• **WHAT IS ASKED**
Reproduce the entries starting at the line containing "Open the emoji" and ending at the line containing "pyautogui.click(x=125, y=482)", changing "avatar" to "profile picture" and keeping everything else the same.

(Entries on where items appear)
## Start

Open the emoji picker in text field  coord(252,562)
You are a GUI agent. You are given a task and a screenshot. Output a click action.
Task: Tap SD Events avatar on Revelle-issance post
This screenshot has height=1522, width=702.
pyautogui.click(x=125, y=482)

## End
## Start

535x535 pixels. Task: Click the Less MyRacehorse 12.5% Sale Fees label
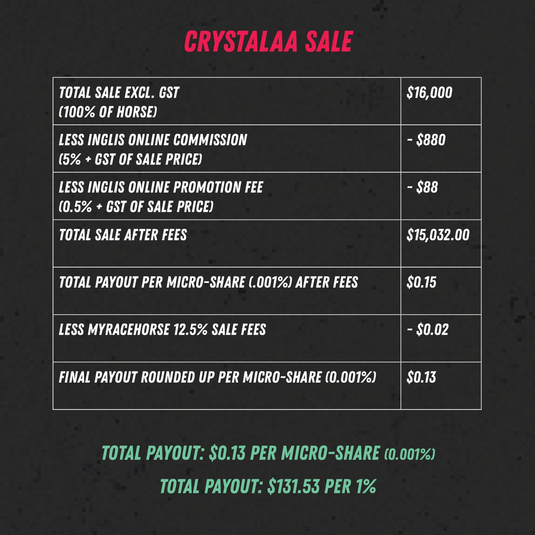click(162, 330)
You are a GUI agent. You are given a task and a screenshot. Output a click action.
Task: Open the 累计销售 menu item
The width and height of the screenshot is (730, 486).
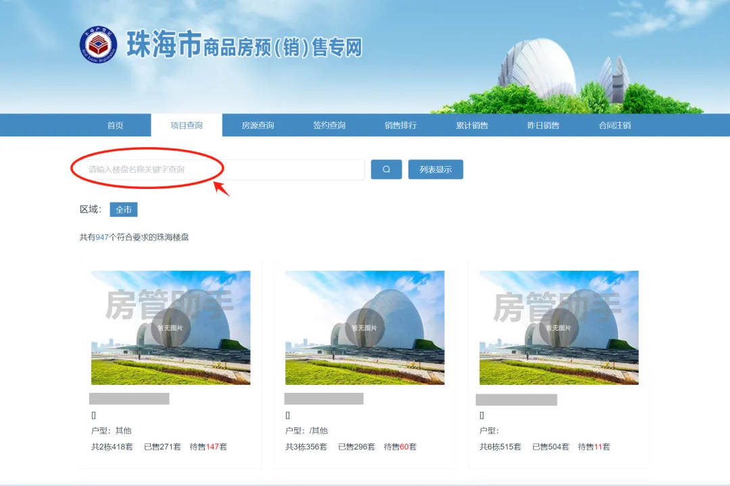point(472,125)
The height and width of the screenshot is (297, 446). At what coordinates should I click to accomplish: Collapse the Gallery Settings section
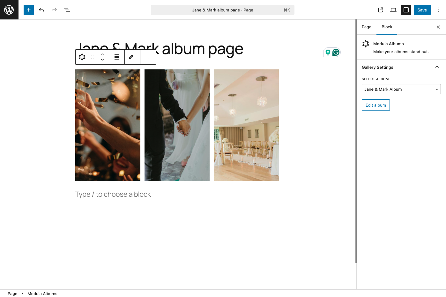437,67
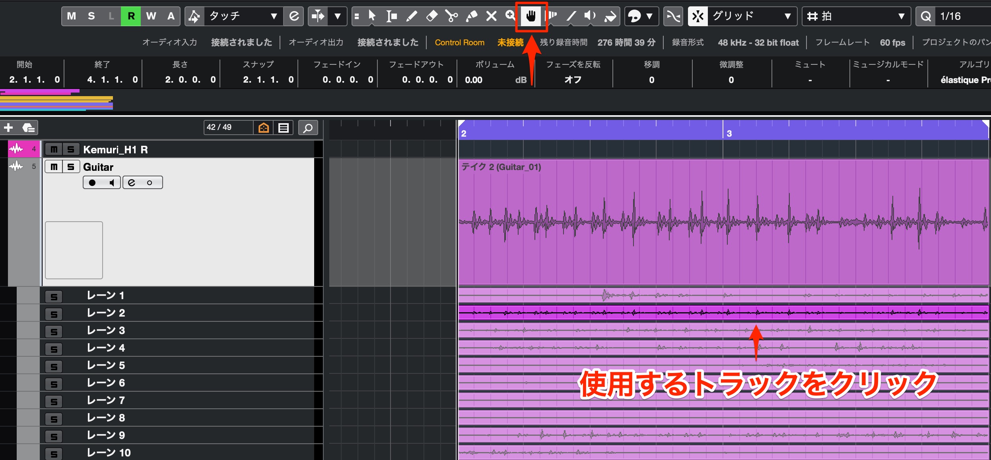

## End

• **EXERCISE RESPONSE**
Open the emoji picker in text field  coord(252,562)
You are a GUI agent. You are given a task and a screenshot. Output a click action.
Task: Tap SD Events profile picture on Revelle-issance post
This screenshot has height=1522, width=702.
pyautogui.click(x=125, y=482)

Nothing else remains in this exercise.